In lieu of an abstract, here is a brief excerpt of the content:

  • Civil Disobedience:The Devil Is in the Details
  • E. Haavi Morreim, Matthew K. Wynia, and Chalmers C. Clark

To the Editor:

Robert Macauley's article, "The Hippocratic Underground: Civil Disobedience and Health Care Reform" (HCR, Jan-Feb 2005), is thoughtful, but unfortunately doesn't withstand scrutiny. His three preconditions for civil disobedience to achieve universal health care (genuine injustice, exhaustion of legal channels, and a reasonable prospect of success) need a fourth: it won't cause unacceptable harms. His remedy—billing uninsured patients' care to the accounts of willing Medicare/Medicaid patients—harbors many hazards.

How will Dr. Smith choose which uninsured patient ("Jones") to assign to which insured patient ("Brown")? Should she just tell Brown "I'm putting an AIDS patient on your account"? Will she explain the consequences of having a given illness on his record? Macauley worries that Brown might later be denied coverage because of preexisting conditions he doesn't have. Probably not an issue. With few exceptions, Medicare/Medicaid qualification is by age or income, not health status.
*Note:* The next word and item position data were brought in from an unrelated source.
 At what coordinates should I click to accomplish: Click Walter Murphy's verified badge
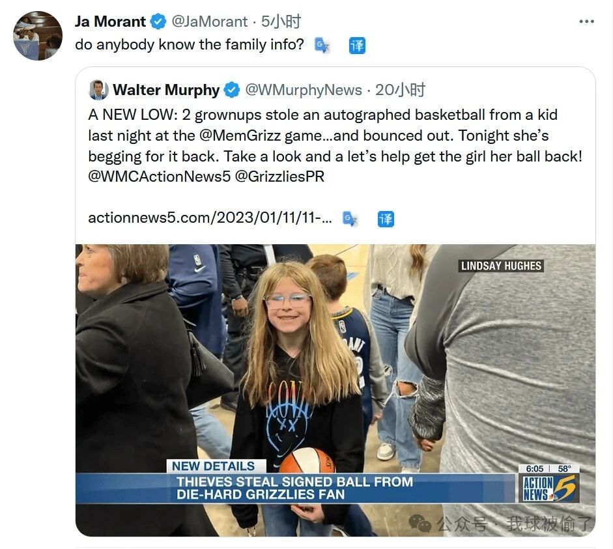231,91
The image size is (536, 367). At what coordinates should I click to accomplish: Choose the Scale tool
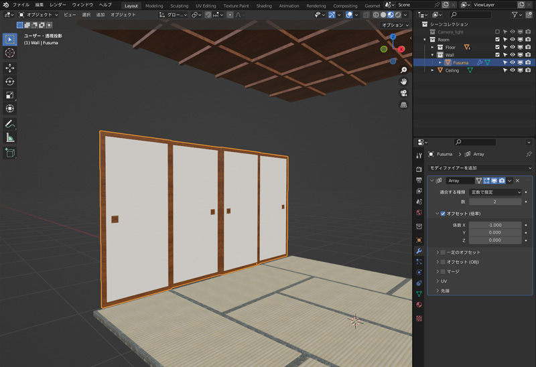[10, 95]
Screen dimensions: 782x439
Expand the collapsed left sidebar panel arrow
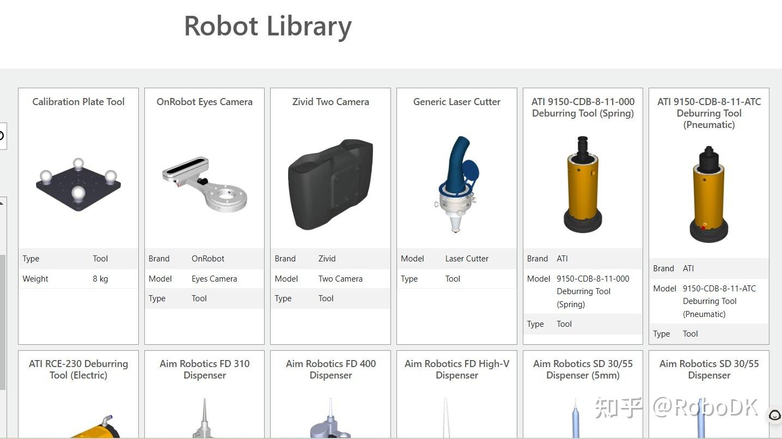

Brown's real harm could be losing his job if he suddenly "has" epilepsy.

Both patients could be harmed myriad ways. When Jones enters the hospital and bills are submitted under Brown's name, the supporting medical documentation must be in Brown's chart. Once it is, both patients could be harmed by being given the wrong medications or being denied necessary interventions based on the other's medical history. Similarly, many people with chronic illnesses have medications mailed monthly. As Jones' meds are sent to Brown (Jones' "address" is now Brown's home), Brown, inadvertently thinking they are his, may use them and be harmed. Or he may delay forwarding them to Jones.

Jones' information in Brown's charts raises privacy issues. If Brown reads his own record, as entitled by HIPAA, he will learn private information about Jones. He could use this against Jones—a little blackmail over STDs, perhaps?
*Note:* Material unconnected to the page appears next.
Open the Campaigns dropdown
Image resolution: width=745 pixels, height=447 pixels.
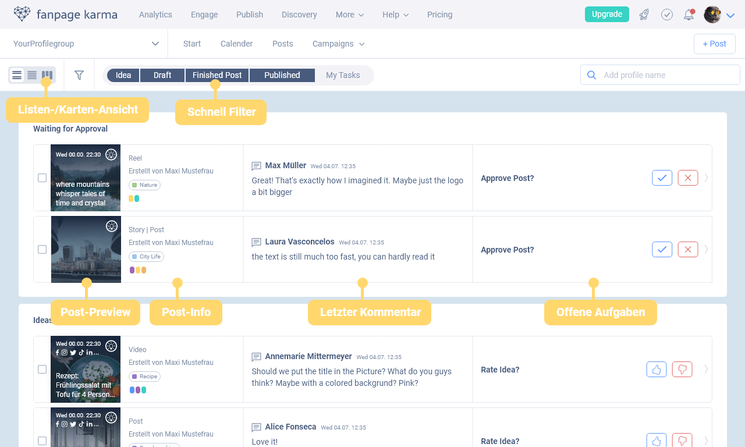(x=338, y=44)
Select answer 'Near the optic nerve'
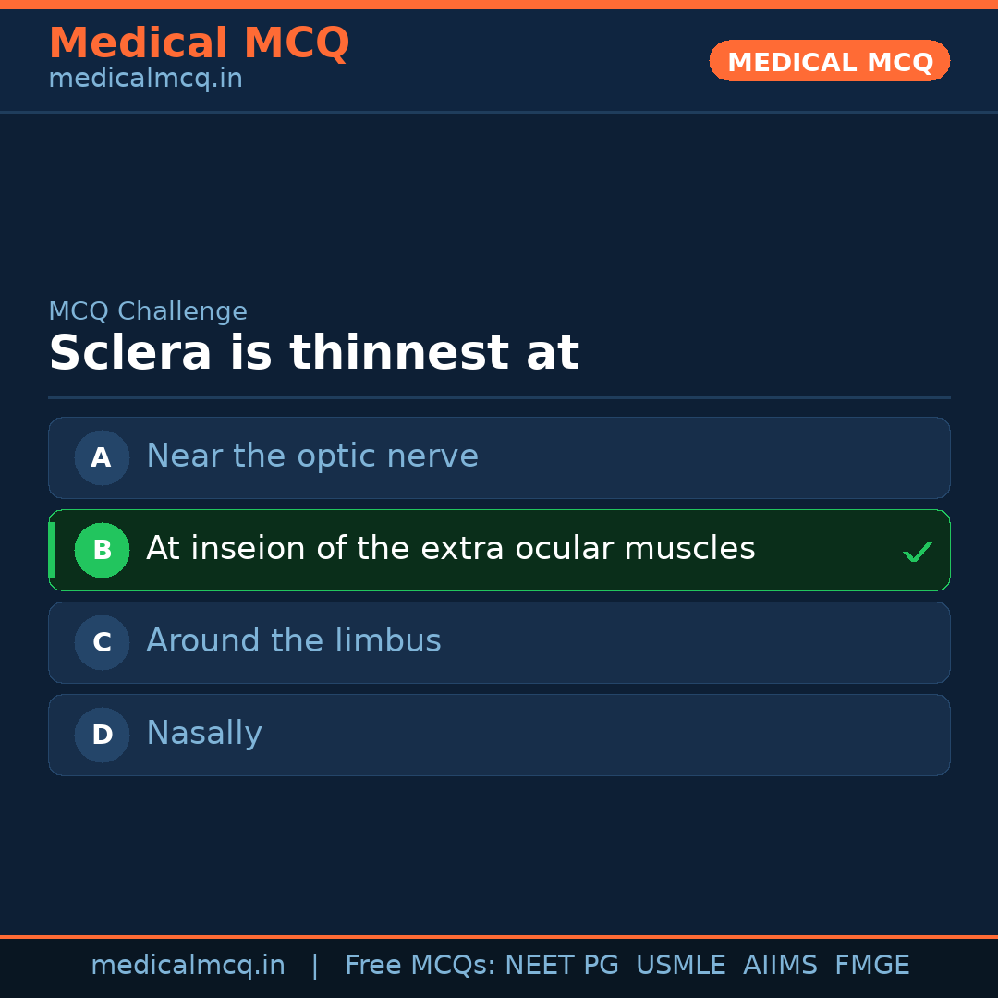 tap(312, 456)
Also, it may be impossible to pull off the ruse. Macauley envisions utilization reviewers poring over mountains of paper charts, having "no way of knowing if a given charge . . . was provided to him or not," ultimately throwing their hands up and relying "only on patient recall." Not likely. Electronic claims submission is mandatory for Medicare and imminent throughout the health care industry. Medical records supporting those claims are likewise increasingly electronic. Hence, we can reasonably expect fraud-detecting software. When Brown files a claim for his mammogram, or suddenly turns from Caucasian to Asian and back, the feds just might smell a rat.

As Macauley implies, both Smith and Brown are committing insurance fraud (U.S. v. Milligan, 17 F.3d 177 [6th Cir. 1994]). Smith may be filing the claims, but Brown is actually making them, so both can be found guilty of felonies. Additionally, providers and patients can be removed from Medicare/Medicaid. As civilly disobedient physicians are dropped from provider rosters, fewer people will have access to care. Particularly for Medicaid, reimbursement rates are so low in some places that it is difficult for insured patients to find any provider willing to take them. As physicians disappear from provider panels, these patients' difficulty will increase. When patients lose insurance after being caught abusing it, the number of uninsured will increase.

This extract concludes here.